- **Your objective**
In the records below, find the line holding "Task: Zoom out with the minus icon" and the line holding "This screenshot has width=1563, height=784.". Set down both, with every line between them, exactly.

- **Exercise data**
——

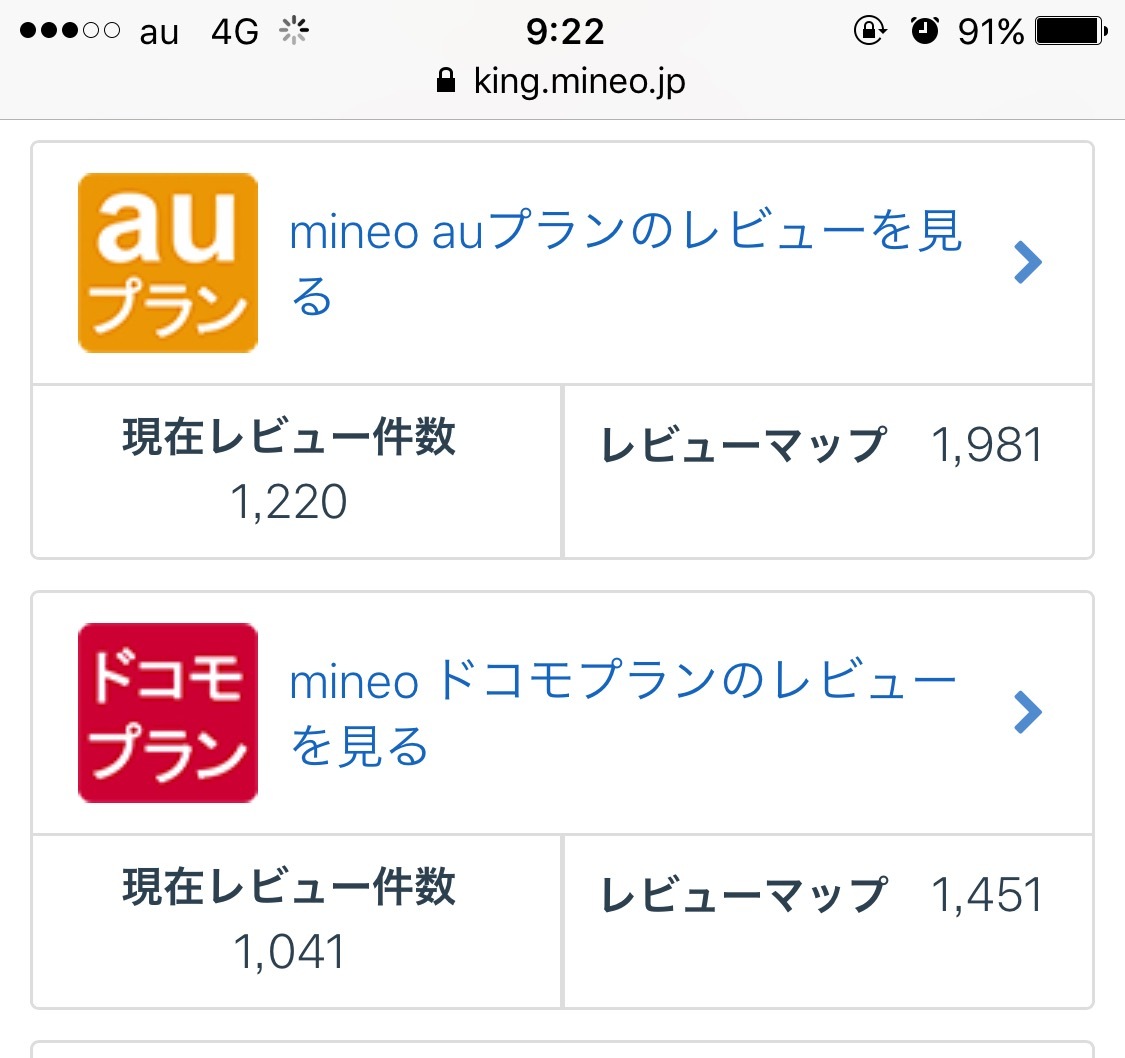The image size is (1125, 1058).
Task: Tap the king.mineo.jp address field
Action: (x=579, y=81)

——

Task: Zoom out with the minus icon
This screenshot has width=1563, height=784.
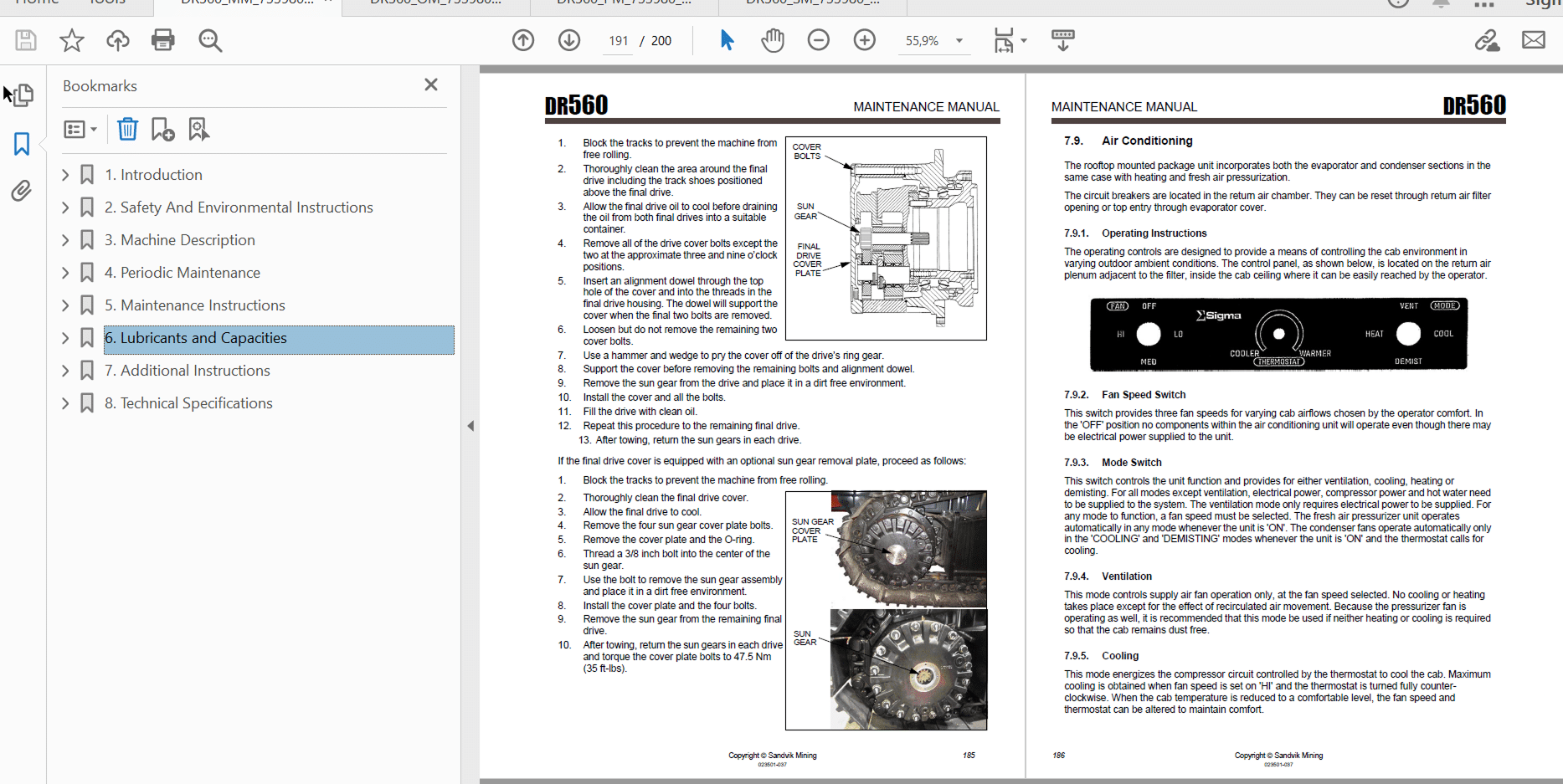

——

- **Response to this task**
Task: Zoom out with the minus icon
This screenshot has width=1563, height=784.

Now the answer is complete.